* **TASK**
Throughout the material, count the lines with the word "section" in them, and answer with only the figure.
:::
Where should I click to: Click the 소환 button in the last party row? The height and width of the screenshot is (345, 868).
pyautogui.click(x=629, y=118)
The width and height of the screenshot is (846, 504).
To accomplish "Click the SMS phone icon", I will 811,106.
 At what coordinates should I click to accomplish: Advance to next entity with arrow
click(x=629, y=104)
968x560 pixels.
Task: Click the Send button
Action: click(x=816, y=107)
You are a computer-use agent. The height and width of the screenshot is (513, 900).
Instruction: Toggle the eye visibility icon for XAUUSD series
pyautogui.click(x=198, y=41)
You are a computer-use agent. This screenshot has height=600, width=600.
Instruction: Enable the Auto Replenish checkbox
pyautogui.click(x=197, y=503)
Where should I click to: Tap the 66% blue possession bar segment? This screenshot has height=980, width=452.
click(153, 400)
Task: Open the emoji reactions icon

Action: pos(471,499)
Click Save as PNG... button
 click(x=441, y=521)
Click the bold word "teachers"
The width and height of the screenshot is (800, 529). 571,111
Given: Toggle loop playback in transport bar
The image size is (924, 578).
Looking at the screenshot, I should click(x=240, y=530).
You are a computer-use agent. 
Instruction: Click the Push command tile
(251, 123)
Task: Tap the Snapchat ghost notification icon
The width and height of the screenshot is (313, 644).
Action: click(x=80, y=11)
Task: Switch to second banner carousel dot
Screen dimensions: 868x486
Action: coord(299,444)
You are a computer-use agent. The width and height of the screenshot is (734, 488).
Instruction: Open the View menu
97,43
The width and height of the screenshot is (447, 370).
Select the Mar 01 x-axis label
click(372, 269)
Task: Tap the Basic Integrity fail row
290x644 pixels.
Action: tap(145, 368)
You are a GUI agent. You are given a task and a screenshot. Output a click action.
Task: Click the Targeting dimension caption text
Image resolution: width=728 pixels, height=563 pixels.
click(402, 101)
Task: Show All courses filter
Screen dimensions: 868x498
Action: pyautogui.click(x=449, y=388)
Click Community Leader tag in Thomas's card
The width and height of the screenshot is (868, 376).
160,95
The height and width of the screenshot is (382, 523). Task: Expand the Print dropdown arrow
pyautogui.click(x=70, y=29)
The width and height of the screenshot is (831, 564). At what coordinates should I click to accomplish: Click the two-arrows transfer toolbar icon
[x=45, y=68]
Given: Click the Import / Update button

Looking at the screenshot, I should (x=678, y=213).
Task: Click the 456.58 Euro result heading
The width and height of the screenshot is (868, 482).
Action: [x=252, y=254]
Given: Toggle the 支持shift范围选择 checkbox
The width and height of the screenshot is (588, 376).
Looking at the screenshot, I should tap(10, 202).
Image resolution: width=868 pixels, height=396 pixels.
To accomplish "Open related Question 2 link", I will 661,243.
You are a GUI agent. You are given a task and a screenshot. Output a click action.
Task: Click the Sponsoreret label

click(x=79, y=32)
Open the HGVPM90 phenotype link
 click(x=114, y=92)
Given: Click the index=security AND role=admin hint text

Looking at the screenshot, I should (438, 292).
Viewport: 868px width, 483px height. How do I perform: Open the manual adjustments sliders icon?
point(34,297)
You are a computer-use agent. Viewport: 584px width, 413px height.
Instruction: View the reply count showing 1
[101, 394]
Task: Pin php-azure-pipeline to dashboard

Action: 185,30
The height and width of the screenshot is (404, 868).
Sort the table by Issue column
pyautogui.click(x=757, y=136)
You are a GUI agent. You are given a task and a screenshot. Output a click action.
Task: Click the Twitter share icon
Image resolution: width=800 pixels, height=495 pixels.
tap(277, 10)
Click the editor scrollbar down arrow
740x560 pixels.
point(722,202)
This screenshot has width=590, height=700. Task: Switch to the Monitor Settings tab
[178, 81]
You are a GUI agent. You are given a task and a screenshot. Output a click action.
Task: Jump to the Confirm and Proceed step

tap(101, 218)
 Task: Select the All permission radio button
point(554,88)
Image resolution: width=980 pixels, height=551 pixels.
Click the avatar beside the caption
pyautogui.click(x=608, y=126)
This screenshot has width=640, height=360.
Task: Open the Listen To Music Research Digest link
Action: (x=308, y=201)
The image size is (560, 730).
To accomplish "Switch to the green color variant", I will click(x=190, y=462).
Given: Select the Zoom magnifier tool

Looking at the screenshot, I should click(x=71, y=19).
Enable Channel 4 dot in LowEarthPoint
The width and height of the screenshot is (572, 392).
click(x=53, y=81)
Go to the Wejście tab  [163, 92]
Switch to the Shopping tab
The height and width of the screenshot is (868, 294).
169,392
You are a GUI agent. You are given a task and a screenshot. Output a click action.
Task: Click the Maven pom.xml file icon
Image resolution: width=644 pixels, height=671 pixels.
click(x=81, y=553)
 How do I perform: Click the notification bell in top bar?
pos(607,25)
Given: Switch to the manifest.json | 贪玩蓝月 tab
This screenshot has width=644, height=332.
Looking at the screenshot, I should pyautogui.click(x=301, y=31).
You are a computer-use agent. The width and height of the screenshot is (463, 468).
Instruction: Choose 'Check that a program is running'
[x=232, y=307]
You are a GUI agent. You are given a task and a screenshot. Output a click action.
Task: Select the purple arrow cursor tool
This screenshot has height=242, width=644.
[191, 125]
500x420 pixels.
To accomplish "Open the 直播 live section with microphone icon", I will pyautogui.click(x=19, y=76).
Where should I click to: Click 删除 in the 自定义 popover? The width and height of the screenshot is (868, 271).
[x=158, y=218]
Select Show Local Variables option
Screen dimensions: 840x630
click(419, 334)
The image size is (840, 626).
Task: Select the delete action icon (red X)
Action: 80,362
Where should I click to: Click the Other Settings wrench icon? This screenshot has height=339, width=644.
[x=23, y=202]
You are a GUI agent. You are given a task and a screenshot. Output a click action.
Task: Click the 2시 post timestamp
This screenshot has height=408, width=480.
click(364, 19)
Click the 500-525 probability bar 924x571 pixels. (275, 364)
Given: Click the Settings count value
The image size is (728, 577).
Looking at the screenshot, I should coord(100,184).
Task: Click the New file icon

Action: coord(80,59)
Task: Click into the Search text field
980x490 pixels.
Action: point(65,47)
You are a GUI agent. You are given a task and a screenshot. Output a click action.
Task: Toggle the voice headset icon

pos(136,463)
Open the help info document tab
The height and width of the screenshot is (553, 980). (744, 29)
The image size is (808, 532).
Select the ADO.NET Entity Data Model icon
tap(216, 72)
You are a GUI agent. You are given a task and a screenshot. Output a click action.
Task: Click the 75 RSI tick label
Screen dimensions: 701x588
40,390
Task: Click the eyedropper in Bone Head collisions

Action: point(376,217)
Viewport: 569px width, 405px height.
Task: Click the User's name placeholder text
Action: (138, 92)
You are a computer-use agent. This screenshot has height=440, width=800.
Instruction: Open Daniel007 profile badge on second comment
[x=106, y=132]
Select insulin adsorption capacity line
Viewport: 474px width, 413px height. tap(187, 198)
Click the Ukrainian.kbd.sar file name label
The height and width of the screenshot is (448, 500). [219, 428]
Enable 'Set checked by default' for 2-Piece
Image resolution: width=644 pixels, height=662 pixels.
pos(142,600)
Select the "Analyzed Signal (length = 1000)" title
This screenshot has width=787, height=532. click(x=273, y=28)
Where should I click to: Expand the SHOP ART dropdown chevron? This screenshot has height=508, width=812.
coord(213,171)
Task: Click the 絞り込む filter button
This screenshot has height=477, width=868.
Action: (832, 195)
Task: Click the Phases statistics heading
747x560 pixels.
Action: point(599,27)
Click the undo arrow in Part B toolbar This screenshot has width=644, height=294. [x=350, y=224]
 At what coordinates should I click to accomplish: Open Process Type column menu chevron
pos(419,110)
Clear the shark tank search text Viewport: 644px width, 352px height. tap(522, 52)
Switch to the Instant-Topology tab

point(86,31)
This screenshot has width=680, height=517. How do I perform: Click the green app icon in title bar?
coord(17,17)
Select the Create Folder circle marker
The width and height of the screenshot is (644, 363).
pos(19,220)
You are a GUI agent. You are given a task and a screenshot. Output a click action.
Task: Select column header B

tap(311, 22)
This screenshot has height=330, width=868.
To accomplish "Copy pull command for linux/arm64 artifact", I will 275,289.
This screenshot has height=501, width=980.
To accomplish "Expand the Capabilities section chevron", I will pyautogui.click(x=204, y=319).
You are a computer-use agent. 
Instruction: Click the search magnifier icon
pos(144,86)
:::
* **RESULT OF THIS TASK**
2